As you pointed out also, your horsepower as viewed on a dyno graph will continue to climb, and especially for a gas engine the max hp rating will usually fall somewhere in the top of its rpm limit. Now because horsepower is a measure of work done within a specific time, our torque may drop, but as rpm increases we can still in fact achieve more work completed due to the rise in rotational speed. Eventually as you will see in the same dyno graphs the horsepower will once again begin to fall off if engine speed increases from there, because at a certain point that continuing drop in torque is going to have an affect on how much work we can complete.
Horsepower may seem like a very abstract idea, but it is very much in fact measurable. The one thing I found interesting when I was completing my schooling is when we learned that horsepower cannot be changed by means of gearing, pulleys, or multipliers. That’s because total work done will always remain the same (assuming constant horsepower output, better example of this would be an electric motor). Torque and speed can be changed with gears, but at the end of the day those have to change together, torque down equals speed up, and vice versa. So no matter what you do with transmissions and gearboxes those two numbers in our equation will not differ. We either produce ample torque at a slow speed, or little torque at a high speed, but the amount of work completed will be equivalent. If you have the right gearing system you could make a 500hp engine have so little torque that it couldn’t turn a door handle, but with no load the end shaft would be turning millions of rpms. This is the same way you could stack up enough gears to make a 5hp Honda put out 500,000 lb/ft of torque, but the end shaft will take 9.5 million years to make one revolution, so at the end of the day even though you’ve made 500,000 lb/ft of torque you still only have 5hp, that number cannot be changed. What’s that old saying, give me a long enough lever and I could turn the earth itself?
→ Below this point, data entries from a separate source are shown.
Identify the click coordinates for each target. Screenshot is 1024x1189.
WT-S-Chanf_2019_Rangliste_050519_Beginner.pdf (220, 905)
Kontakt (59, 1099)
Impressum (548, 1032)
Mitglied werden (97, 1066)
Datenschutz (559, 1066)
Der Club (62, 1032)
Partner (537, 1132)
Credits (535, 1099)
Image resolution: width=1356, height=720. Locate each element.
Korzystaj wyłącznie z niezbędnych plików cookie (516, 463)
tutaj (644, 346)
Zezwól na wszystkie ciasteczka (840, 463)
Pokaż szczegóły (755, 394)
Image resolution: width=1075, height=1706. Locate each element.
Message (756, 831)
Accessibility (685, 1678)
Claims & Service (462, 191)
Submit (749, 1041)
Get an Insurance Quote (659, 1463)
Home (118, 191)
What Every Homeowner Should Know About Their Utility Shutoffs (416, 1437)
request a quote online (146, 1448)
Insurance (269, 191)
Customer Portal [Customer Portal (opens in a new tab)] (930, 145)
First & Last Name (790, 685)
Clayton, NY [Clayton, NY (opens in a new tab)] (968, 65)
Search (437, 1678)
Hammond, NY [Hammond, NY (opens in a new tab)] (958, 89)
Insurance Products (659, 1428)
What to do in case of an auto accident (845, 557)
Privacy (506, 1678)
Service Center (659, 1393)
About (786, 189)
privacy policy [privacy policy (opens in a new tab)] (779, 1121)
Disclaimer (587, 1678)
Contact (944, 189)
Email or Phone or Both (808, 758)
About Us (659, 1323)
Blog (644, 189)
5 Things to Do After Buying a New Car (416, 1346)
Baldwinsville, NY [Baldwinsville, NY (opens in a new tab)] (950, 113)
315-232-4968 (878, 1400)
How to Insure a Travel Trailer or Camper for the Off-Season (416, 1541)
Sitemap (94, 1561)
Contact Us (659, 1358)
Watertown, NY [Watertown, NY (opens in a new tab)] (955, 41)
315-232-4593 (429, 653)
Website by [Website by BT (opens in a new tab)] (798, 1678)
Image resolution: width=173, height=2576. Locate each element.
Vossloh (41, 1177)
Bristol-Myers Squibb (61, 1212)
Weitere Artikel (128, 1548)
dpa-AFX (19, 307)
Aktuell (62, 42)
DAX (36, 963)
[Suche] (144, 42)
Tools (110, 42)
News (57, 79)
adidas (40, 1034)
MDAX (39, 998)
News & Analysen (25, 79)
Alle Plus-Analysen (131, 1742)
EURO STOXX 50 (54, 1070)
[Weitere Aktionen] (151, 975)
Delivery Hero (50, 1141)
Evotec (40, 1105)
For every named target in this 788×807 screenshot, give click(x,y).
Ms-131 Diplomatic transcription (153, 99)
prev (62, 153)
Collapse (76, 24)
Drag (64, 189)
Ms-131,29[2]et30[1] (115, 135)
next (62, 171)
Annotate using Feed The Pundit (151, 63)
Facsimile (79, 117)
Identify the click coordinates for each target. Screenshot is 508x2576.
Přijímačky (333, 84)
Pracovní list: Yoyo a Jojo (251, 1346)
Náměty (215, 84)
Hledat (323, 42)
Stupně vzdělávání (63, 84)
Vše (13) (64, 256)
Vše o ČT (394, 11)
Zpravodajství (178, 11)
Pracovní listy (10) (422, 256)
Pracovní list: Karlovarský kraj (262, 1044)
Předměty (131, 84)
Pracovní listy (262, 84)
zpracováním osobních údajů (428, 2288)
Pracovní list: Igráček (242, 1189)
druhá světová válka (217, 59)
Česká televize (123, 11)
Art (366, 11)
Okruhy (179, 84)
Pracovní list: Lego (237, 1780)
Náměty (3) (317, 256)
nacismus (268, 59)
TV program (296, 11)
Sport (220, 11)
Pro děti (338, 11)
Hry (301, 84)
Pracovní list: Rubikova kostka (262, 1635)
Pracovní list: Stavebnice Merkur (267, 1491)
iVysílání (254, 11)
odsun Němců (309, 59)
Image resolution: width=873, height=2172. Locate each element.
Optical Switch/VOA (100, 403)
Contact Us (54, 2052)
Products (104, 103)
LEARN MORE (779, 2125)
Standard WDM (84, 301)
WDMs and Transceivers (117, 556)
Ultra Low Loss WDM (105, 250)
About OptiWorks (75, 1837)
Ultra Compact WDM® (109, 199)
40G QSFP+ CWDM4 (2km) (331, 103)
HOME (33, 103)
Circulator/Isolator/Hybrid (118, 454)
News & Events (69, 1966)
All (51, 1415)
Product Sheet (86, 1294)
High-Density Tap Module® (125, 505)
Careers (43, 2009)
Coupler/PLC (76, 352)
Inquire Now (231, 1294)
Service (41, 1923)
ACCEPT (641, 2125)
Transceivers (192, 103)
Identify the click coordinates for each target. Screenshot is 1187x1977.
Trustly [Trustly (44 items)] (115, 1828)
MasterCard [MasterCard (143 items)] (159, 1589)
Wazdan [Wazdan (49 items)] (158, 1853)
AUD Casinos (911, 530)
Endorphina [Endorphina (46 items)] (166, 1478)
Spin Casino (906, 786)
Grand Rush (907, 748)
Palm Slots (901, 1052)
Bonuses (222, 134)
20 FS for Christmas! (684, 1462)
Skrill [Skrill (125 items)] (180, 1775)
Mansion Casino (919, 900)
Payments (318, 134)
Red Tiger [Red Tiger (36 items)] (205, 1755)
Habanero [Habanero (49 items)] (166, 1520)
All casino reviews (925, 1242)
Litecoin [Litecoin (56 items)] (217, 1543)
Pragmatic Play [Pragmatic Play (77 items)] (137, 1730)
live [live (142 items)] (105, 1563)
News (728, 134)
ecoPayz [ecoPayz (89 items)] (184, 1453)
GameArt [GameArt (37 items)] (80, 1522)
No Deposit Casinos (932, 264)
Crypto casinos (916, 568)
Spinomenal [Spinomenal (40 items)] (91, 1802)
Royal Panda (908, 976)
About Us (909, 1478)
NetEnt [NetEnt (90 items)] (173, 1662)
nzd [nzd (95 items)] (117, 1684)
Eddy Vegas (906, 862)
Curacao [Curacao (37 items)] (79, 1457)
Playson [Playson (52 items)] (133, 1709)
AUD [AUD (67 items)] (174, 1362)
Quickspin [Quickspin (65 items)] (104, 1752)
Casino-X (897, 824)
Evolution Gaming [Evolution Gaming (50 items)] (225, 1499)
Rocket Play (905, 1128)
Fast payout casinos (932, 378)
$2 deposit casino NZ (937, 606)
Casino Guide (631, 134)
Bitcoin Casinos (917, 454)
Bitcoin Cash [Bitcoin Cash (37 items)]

One of my instructors actually put it very well, he said imagine you have 6 foot wrench, you can put it on a bolt and put as much effort as you want to pull on that wrench. You could pull on it, putting 500 lb/ft of torque on the bolt, but if that bolt doesn’t move, you didn’t put out any horsepower. If it moves slightly, you put out horsepower, you have done work. That’s because in our formula, anything multiplied by or divided by 0, is zero. So zero turning speed means 0 horsepower. In the same way, if a hydraulic motor is stalled so it won’t turn, sure it’s putting out mountains of torque, but it’s jot putting out any horsepower because it isn’t accomplishing any work.
On but off topic, I’ve worked on diesel electric mining dump trucks that, in a manner of speaking, have an onboard dyno. At a standstill you can press a button and tell the truck to load up the generator with the resistor grids used for dynamic braking, and at rated speed the computer will calculate the rpm, current and voltage and give you a live reading of how much horsepower the engine is putting out. It’s very cool and makes trouble shooting a low power engine much easier. It’s also cool to see how much power a Diesel engine makes when it’s cold vs operating temp. From a cold run you can actually lose (on those big engines) up to 500 hp just by the engine being cold, and as it warms up you can see the hp slowly increasing until it eventually reaches its rated output.
Anyhow sorry for the long rant, but I absolutely love this kind of stuff and find it fascinating so I tend to go a little overboard.